## What needs to be done
Extract every line between the one with "The image size is (1568, 678)." and the end of the entries, both included, word for word and free of pictures.

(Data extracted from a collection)
════════════════════
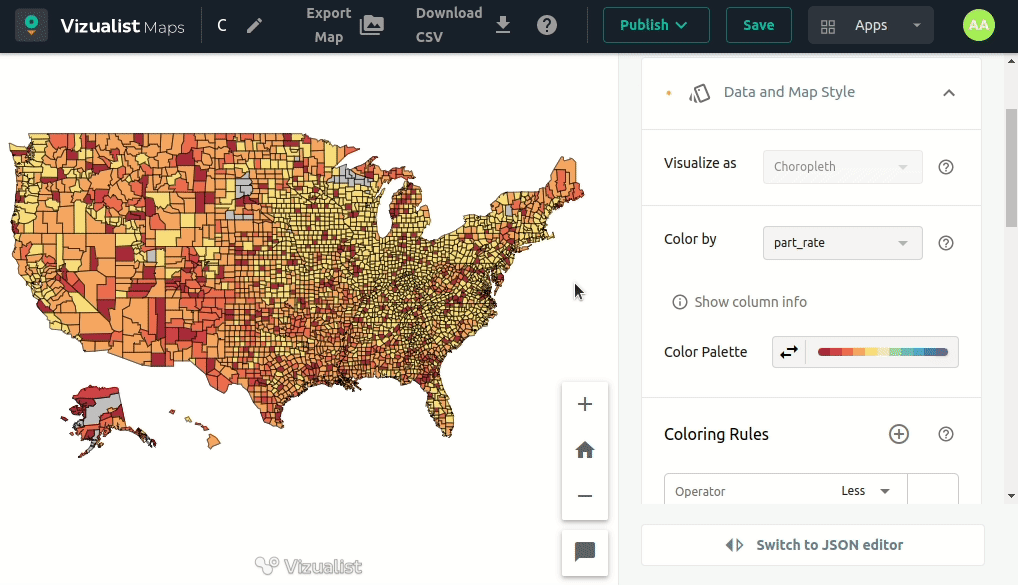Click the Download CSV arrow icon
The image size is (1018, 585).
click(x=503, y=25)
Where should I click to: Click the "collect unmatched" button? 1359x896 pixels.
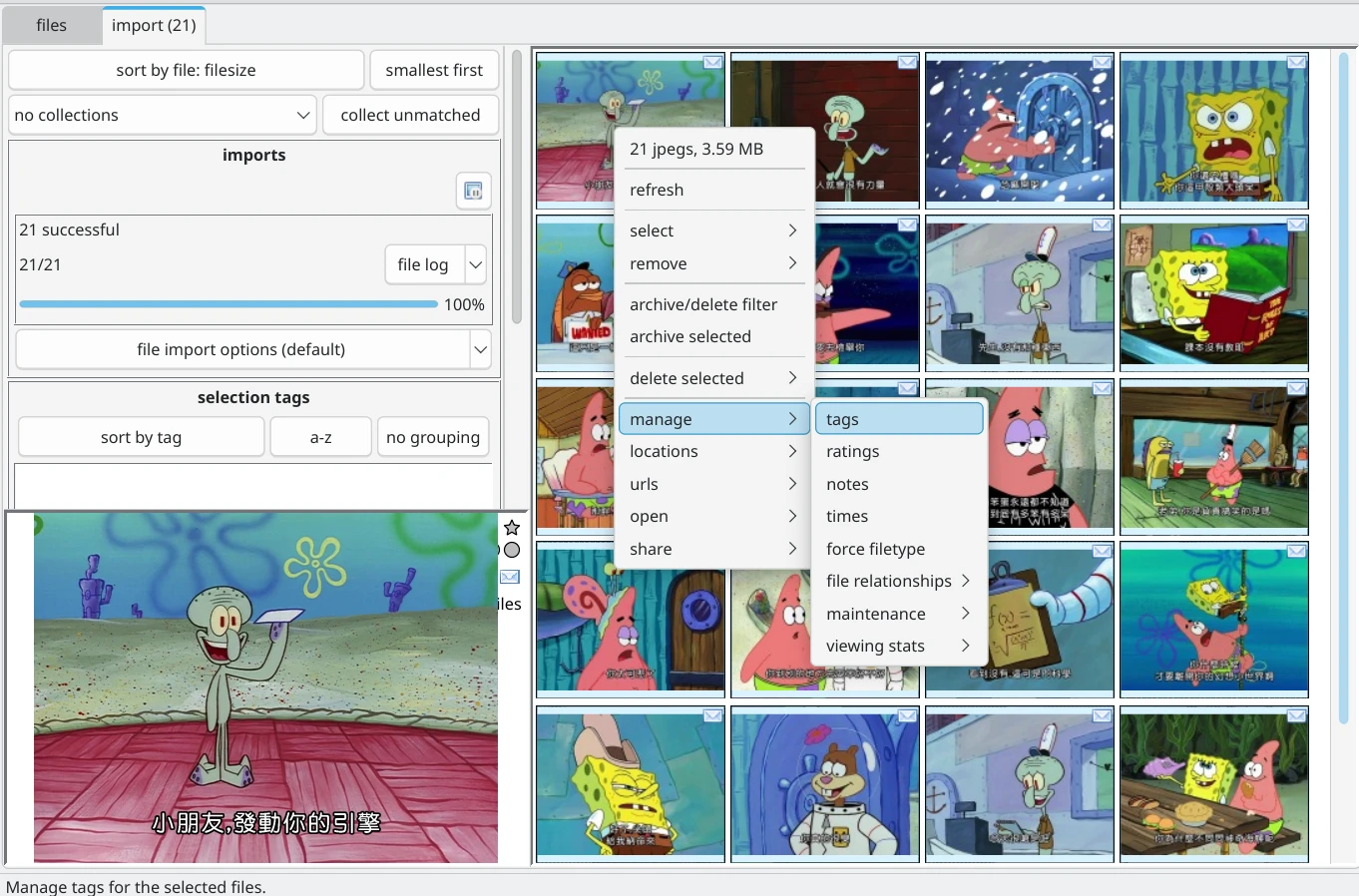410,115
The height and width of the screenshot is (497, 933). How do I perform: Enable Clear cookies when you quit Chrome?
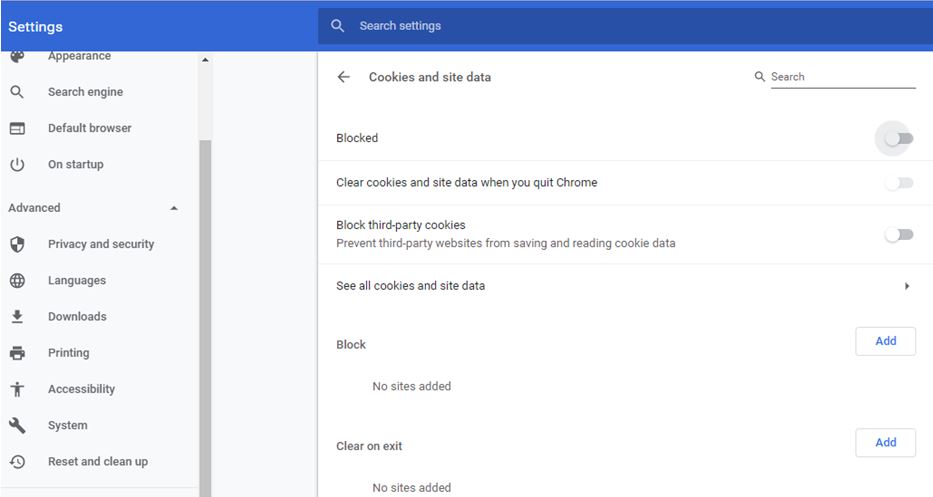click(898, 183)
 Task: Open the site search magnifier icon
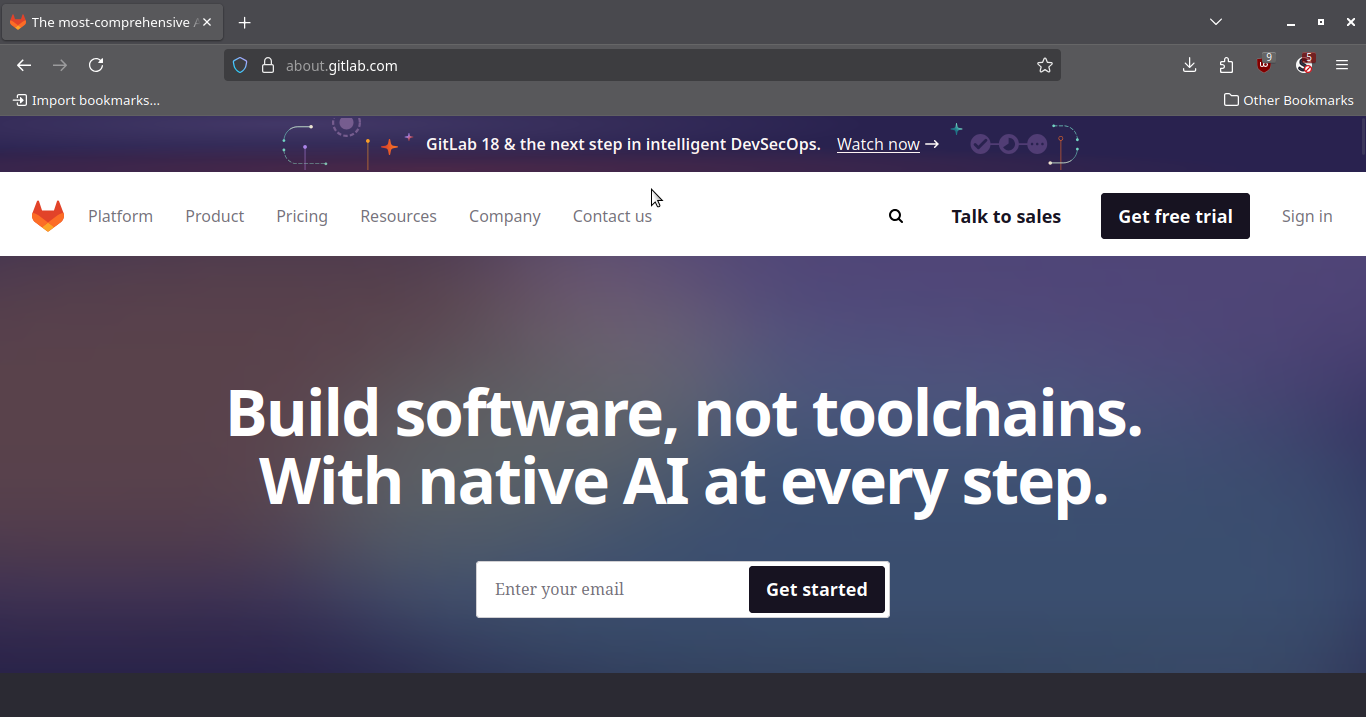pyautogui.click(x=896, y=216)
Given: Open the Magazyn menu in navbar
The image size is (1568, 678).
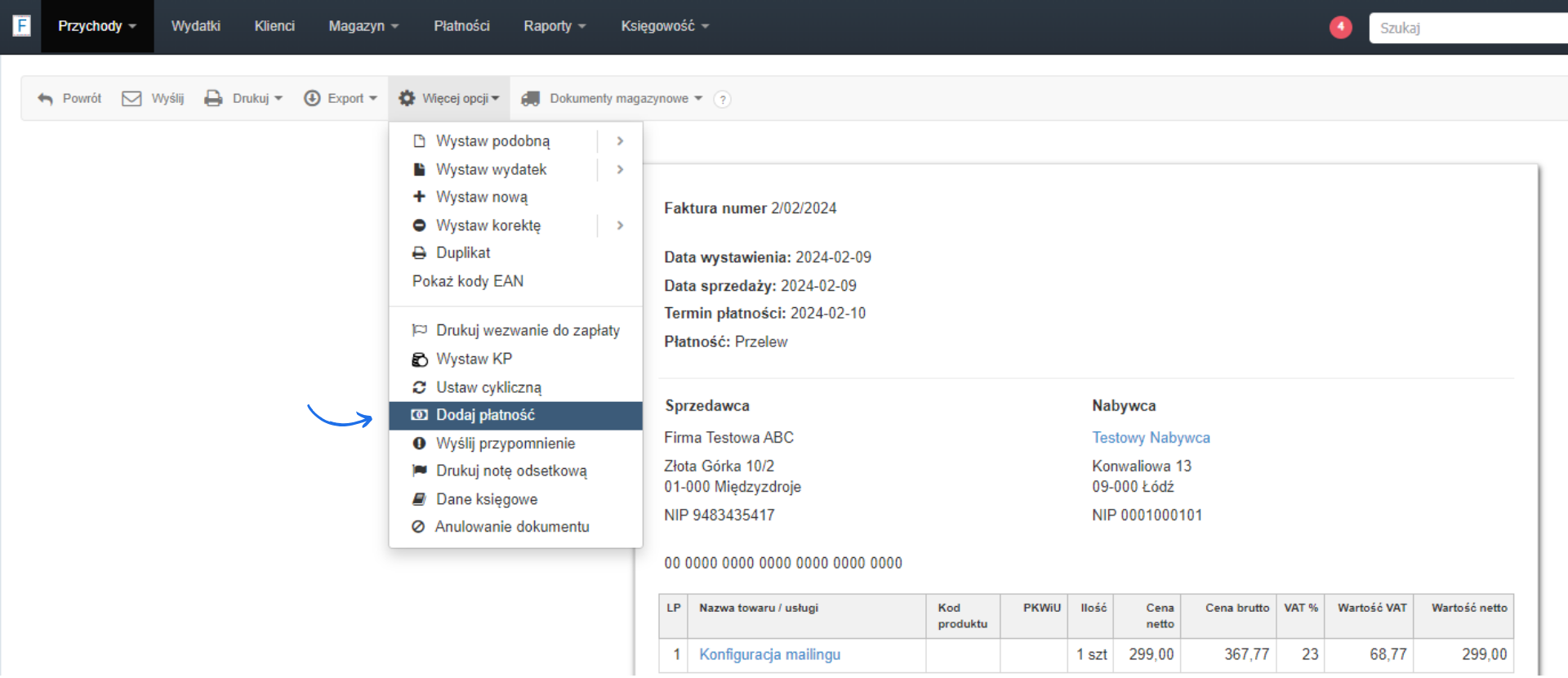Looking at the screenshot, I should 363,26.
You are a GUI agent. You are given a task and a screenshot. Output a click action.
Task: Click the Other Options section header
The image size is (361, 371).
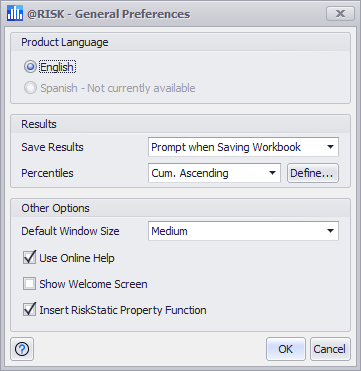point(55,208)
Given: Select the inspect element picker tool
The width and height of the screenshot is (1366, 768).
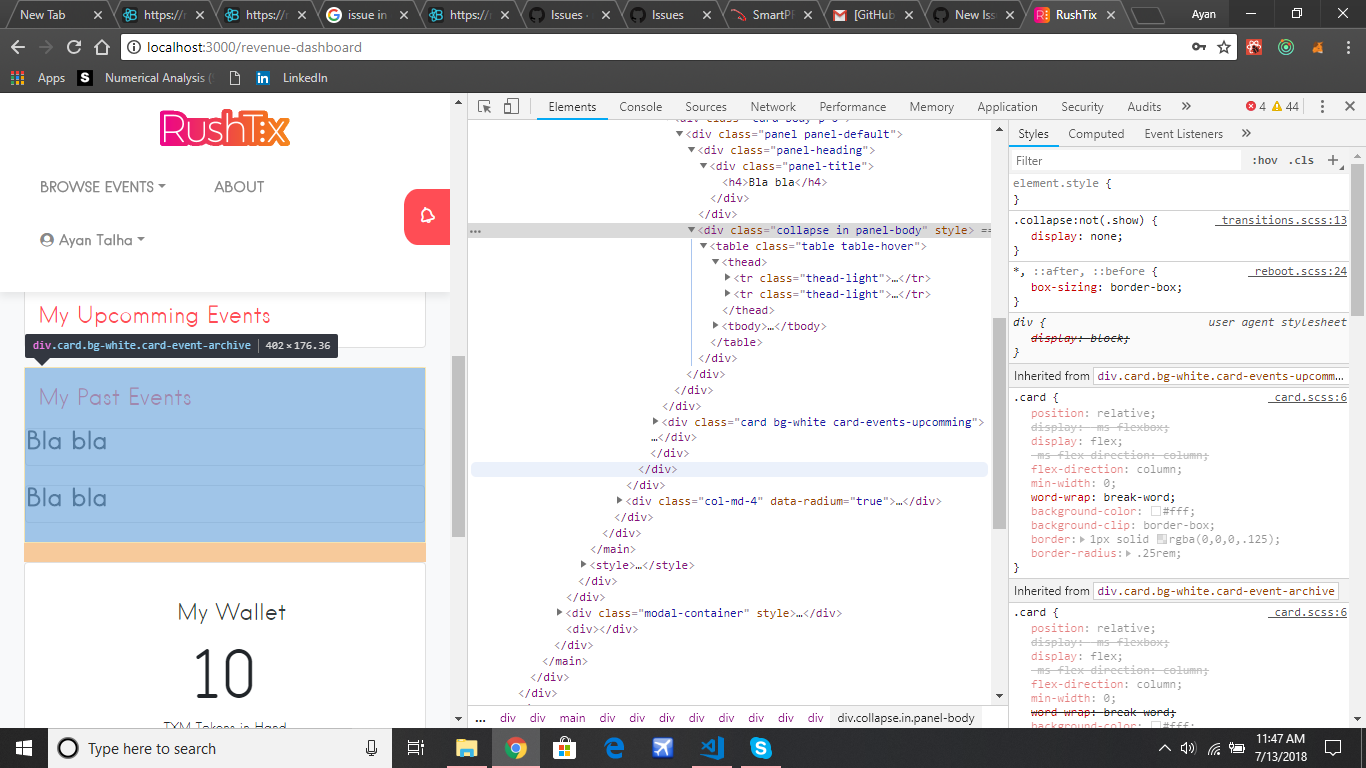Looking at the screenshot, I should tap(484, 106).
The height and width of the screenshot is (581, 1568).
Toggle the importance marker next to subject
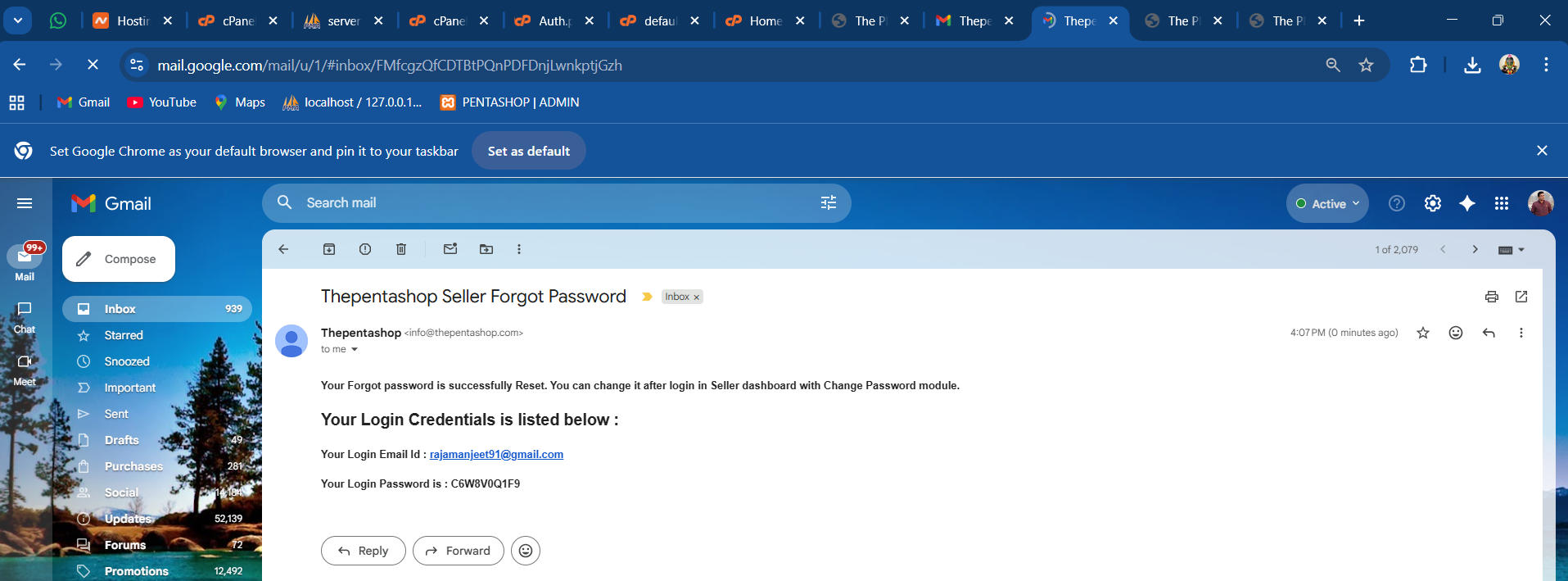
════════════════════
## Answer section
The image size is (1568, 678).
Looking at the screenshot, I should 363,26.
You are a GUI agent. You are given a task and a screenshot. Output a click action.
Task: Click the Other Options section header
The image size is (361, 371).
point(55,208)
Given: Select the inspect element picker tool
The width and height of the screenshot is (1366, 768).
Looking at the screenshot, I should tap(484, 106).
The height and width of the screenshot is (581, 1568).
Toggle the importance marker next to subject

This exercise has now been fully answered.